Minorities and Women in OSA
Meet this female fellow
Laura M. Lechuga
Catalan Institute of Nanoscience and Nanotechnology (ICN2)
SPANISH RESEARCH COUNCIL (CSIC) and CIBER-BBN
OSA Member since: 2009
OSA Fellow since: 2014
Prof. Laura M. Lechuga is Full Professor of the Spanish National Research Council (CSIC) at the Catalan Institute of Nanoscience and Nanotechnology (ICN2) in Barcelona, Spain, since 2008. Prior to coming to Barcelona, she spent 18 years at the National Microelectronics Centre (Spanish National Research Council) in Madrid, Spain, and two years at the MESA+ Research Institute (University of Twente, The Netherlands). Actually, she is also Adjunct professor at the Arctic University of Norway (Norway) and distinguished Visiting professor at Campinas University (Brazil).
She has been co-founder of spin-offs companies since 2004 and has been actively involved in the development of the companies. One of her companies was sold to a large industrial Group in 2012.
She also serves as Associate Editor for IEEE Photonics Journal and for the Journal of Laser Technology.
What is your advice for balancing one’s professional and personal life?

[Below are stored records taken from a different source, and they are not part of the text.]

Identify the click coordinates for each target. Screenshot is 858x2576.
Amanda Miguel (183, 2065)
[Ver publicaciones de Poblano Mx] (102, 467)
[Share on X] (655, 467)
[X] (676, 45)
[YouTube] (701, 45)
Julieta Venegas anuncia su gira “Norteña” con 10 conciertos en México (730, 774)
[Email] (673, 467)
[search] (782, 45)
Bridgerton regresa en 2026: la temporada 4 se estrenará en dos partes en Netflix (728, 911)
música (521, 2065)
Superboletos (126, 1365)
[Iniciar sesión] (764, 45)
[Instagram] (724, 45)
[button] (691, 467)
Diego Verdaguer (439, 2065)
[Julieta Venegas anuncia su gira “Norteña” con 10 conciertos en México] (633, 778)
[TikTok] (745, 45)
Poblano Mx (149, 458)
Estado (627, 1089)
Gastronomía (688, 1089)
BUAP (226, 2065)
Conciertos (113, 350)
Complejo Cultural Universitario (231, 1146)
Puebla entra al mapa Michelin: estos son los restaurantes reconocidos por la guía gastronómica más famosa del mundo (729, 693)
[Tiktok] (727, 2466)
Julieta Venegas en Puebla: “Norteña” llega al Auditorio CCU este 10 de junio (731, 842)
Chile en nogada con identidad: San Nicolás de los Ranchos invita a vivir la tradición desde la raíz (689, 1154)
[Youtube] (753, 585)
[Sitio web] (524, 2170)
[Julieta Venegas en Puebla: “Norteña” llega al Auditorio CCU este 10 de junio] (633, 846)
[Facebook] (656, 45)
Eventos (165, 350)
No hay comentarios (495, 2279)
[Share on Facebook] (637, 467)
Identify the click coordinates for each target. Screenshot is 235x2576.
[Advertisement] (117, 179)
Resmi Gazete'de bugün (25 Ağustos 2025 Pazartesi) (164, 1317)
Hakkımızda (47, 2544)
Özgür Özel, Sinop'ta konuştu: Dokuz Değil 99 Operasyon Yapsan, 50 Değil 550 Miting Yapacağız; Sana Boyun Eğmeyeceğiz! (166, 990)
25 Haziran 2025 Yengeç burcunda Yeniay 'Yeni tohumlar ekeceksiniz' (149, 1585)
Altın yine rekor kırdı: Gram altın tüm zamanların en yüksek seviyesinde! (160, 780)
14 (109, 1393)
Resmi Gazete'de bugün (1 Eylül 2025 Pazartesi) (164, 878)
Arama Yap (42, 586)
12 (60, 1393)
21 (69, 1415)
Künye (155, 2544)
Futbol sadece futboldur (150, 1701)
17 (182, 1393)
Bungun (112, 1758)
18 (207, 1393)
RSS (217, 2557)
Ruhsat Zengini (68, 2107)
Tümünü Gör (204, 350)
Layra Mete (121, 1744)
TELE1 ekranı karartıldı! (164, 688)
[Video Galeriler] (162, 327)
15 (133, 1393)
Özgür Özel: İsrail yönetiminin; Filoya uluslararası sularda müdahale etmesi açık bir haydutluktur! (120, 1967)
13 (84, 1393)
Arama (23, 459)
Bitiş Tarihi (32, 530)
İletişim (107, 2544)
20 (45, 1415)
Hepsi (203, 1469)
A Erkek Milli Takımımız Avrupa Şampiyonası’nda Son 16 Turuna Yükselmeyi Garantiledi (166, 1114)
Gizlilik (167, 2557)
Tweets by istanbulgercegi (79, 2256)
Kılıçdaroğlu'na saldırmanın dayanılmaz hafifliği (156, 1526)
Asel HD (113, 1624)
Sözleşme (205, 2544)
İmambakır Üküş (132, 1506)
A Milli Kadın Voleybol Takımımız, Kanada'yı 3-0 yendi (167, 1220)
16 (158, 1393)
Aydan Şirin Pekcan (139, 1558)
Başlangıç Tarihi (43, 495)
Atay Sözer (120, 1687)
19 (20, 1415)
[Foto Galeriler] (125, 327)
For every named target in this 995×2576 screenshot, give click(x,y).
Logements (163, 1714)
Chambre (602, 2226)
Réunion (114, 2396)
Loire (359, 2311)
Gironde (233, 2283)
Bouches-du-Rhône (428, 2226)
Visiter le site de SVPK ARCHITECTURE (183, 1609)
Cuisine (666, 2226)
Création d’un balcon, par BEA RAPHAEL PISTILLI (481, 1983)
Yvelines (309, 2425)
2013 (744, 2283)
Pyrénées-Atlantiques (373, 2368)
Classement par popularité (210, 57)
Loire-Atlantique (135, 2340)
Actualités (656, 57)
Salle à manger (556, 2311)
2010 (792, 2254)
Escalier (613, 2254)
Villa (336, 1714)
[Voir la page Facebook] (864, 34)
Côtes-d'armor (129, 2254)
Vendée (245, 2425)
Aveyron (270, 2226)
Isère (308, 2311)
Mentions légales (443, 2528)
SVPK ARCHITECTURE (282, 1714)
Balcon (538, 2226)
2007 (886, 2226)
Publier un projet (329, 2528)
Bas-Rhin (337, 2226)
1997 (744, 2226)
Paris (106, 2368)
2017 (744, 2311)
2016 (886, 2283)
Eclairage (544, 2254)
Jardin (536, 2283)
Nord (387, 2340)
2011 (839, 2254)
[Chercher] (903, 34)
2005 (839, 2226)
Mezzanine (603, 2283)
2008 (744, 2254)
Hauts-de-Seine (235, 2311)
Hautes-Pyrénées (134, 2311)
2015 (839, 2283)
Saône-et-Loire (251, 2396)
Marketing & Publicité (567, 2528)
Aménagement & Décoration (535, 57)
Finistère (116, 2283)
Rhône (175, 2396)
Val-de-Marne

There is no doubt that the best approach to reach a top position and stay relevant in your career is to invest yourself (effort, time…) in your research. Support and understanding from your family and your close circle of friends is essential, and to count with a supporting partner that accompanies you in achieving your goals is a must, although not necessarily easy!
Have an eye in not trying to be “perfect” in all the above mentioned aspects (career, family, friends, colleagues, partner…) but to be flexible enough to combine them in the best way. Good planning increases the chance of success in balancing one’s professional and personal life. But important: not forgetting to take care of yourself at the same time.
Do you have suggestions for how female scientists can support each other’s careers and development?
One of the best ways to support female scientists to go ahead with their careers is to stimulate them by supporting their work and transmitting energy and confidence in themselves. I also believe in motivation by mutual help and encouragement, as well as in sharing both success and difficulties, to have open discussions about how to coexist happily with success and how to overcome difficulties.
We should be more actively involved in “female” networking by mentoring and recommending talented young women scientists for positions, conferences or committees. Female principal investigators must be an example within their own groups by recruiting female scientists when possible and promoting them to achieve a better gender equality.